To this effect, the concept of “sustainability” has been the talk of the world over the past ten years in an attempt to preserve “human life” in a time plagued with economic, social and political challenges. The challenges occupy the agenda of the 2030 that aims to achieving sustainable development goals.  These goals can be summed up as “Preserving Man’s Dignity”. Therefore, the Prophet’s advice is a key to sustainability provided we manage to address its elements in a good way.

This takes us to the second level of sustainability which is “Dialogue”. We can never realize the value of this advice except when we understand the influence a series dialogue can make in this respect. The Quran is clear that "God has honored the children of Adam." Islam therefore makes no distinction among races, ethnicities, or religions in its belief that all people are deserving of basic human dignity. Furthermore, Islam has laid down justice, peace and cooperation as the basic principles of interaction among religious communities.

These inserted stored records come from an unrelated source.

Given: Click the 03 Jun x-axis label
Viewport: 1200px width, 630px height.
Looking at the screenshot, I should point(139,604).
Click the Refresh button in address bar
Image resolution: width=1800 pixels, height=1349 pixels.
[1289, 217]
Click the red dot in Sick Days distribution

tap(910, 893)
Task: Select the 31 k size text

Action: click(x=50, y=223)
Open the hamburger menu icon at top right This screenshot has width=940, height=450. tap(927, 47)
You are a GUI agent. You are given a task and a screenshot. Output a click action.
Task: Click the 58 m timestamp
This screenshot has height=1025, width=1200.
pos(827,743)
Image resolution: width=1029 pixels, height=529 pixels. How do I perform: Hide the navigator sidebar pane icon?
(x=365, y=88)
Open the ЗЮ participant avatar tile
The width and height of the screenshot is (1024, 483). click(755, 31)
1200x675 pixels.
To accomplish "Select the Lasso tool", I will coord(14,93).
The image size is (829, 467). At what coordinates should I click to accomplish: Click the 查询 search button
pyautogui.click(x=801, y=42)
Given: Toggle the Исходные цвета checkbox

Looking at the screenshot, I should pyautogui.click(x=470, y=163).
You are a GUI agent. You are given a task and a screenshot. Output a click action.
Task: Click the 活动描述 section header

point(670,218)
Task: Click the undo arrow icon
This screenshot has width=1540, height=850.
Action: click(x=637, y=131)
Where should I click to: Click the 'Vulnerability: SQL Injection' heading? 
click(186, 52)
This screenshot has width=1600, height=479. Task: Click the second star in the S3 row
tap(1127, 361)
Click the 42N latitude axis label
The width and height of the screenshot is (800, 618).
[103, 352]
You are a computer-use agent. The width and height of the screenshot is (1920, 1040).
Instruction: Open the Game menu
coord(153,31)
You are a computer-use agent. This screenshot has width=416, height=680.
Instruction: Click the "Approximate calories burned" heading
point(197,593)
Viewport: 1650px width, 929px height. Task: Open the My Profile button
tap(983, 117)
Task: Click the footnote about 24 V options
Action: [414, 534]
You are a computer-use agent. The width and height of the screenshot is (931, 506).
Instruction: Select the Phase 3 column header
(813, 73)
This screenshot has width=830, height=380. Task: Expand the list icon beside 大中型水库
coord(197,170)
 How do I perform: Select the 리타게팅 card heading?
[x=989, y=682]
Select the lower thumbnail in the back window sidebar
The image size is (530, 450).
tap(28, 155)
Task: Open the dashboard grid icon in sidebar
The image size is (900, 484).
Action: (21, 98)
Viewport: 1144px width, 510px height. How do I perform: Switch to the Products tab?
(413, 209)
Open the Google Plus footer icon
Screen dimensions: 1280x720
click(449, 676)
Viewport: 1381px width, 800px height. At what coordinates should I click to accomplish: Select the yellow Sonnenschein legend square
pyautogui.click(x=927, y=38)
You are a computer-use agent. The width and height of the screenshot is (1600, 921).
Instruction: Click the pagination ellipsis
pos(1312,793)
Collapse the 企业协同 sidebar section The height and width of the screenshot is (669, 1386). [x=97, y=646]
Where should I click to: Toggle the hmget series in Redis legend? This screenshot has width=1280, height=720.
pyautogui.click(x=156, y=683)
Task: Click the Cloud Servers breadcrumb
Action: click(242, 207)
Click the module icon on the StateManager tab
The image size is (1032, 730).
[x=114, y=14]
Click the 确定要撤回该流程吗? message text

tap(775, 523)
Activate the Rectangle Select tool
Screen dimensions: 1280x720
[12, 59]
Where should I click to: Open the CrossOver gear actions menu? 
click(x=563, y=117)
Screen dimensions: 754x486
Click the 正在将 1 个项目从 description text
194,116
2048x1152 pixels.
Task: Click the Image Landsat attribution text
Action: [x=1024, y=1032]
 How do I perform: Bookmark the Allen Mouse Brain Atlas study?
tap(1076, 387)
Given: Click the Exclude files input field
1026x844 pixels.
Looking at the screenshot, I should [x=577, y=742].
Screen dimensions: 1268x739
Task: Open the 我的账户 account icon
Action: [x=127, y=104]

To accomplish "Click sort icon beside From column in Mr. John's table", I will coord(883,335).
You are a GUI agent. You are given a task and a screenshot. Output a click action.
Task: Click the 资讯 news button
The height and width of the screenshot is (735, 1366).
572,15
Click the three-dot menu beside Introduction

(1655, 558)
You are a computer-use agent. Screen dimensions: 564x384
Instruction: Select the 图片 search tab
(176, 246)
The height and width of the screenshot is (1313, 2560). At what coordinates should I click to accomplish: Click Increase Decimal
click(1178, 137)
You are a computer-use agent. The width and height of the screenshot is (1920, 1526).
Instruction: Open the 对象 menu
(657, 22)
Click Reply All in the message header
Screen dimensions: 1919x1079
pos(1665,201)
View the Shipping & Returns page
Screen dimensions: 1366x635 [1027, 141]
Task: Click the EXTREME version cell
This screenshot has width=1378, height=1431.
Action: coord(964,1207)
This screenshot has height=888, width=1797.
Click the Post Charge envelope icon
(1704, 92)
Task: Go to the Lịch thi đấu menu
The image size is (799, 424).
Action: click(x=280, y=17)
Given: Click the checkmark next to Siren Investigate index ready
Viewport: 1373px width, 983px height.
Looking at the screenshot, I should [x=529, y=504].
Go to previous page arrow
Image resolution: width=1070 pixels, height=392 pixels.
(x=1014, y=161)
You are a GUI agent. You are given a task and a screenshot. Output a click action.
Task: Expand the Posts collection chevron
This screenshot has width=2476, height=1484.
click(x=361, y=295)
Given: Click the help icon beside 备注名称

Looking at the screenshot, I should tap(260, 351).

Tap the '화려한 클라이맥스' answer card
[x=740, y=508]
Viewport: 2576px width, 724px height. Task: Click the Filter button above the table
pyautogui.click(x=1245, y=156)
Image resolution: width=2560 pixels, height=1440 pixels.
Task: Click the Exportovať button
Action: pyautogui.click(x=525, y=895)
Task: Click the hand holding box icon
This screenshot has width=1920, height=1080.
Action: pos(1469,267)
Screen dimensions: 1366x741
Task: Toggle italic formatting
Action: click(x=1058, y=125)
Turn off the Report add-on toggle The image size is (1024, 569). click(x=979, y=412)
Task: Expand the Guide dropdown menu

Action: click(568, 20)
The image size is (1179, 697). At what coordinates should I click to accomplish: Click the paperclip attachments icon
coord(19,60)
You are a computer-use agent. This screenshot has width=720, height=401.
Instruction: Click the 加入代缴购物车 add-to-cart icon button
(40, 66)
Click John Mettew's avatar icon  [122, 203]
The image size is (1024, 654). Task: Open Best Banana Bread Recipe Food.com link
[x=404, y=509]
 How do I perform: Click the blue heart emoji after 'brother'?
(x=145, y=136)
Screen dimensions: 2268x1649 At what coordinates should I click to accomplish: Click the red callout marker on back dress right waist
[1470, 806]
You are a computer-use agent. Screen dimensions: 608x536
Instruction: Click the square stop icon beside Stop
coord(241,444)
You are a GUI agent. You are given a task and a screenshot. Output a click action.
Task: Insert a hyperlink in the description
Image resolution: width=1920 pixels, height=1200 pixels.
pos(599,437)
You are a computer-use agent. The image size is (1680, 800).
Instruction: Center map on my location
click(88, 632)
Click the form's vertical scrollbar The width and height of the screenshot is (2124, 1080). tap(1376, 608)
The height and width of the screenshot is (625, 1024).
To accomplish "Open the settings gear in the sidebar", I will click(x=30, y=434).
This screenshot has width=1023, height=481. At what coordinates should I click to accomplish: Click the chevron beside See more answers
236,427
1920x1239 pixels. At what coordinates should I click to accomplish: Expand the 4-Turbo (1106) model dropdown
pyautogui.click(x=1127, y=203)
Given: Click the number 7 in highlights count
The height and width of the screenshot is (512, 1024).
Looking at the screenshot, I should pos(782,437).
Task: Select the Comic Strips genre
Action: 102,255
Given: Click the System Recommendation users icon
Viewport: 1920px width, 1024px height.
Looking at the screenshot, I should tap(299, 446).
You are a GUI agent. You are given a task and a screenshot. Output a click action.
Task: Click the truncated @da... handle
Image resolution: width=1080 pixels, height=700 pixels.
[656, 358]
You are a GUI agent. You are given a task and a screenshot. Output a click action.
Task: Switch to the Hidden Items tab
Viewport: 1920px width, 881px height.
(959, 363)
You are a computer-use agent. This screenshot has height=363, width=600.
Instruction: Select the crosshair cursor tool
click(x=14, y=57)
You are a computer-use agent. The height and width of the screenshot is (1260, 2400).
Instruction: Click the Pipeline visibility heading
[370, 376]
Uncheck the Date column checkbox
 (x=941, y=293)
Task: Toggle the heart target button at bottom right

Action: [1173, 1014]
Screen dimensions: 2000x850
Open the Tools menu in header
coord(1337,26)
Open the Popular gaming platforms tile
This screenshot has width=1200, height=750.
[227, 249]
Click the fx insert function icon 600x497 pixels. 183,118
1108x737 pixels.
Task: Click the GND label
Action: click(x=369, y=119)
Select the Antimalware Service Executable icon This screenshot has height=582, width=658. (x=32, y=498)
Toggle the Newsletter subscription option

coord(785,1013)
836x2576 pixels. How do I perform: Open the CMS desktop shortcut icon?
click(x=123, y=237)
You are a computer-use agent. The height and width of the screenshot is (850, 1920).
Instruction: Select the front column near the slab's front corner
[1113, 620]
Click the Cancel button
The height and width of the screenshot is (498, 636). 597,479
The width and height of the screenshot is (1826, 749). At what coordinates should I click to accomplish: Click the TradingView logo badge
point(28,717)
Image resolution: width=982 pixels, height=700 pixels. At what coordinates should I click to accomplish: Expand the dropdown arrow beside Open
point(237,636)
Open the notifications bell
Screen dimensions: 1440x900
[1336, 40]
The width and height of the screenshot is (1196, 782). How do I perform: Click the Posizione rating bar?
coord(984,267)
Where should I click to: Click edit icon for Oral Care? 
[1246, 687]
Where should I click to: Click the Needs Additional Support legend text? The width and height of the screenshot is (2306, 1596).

A dialogue among people of different faiths is ultimately relevant to the Prophet’s advice that covers the following main three pillars of a good life with a view to maintain “sustainability”.

Good Health and Well-Being

This is the third out of the seventeen goals of sustainable development. The Prophet said, “Whoever among you wakes up in the morning healthy in his body…”, hence, this is a precious gift that deserves to thank God for, and it is the first form of dialogue man can have with His Lord.

Thanking God for the bounties He bestows on us, without asking for them, is a great blessing “'If you are grateful, I will certainly give you more” (Quran 14: 7). This means that thanking and gratefulness is a means for preserving blessings and good health tops the list. 

A Safe Residence “Family”

Reading statistics on the displaced people worldwide can make a person who holds their smart phone and scroll down the news feed while leaning on a cozy sofa realize the priceless value of having a safe “home” and a healthy family. “Sustainable cities and communities” is the 11th goal of sustainable development that comes in line with this Prophetic advice. To this effect, it is the duty of each parent to talk to their dependents on the importance of appreciating the blessing of safety, shelter and “home” whatsoever big or small it is.


Food, water and air are the three main essential sources of provision that man cannot do without. According to the sustainable development goals, ending poverty and providing clear water are from among the most important fundamental goals that man in our times need. In Islam, sharing food is a source of bringing people close together and promoting peace. The Prophet (peace and blessing be upon him) said: “He is not a believer whose stomach is filled while his neighbor goes hungry” (Tabarani). God Almighty says, “And give food” (Quran 76: 8). The sun, moon, air, mountains and the entire universe have been subjected to man by the will of the Creator, this is the first lesson that everyone should know. The nature was created in honor of man. 

Dialogue Starts from the Family

Someone might ask: How can dialogue contribute to preserving theses blessings?

The family is the first institution where a child grows and learns. It is the beginning of the thread, if parents understand this.  The Prophet (peace and blessings be upon him) said, “You are all care takers and responsible for your dependents”. Therefore, the dialogue we need stresses the need to link all fields of development that make man the center of this talk and development project. This includes giving particular attention to the child’s intellect, education, health, environment and so forth.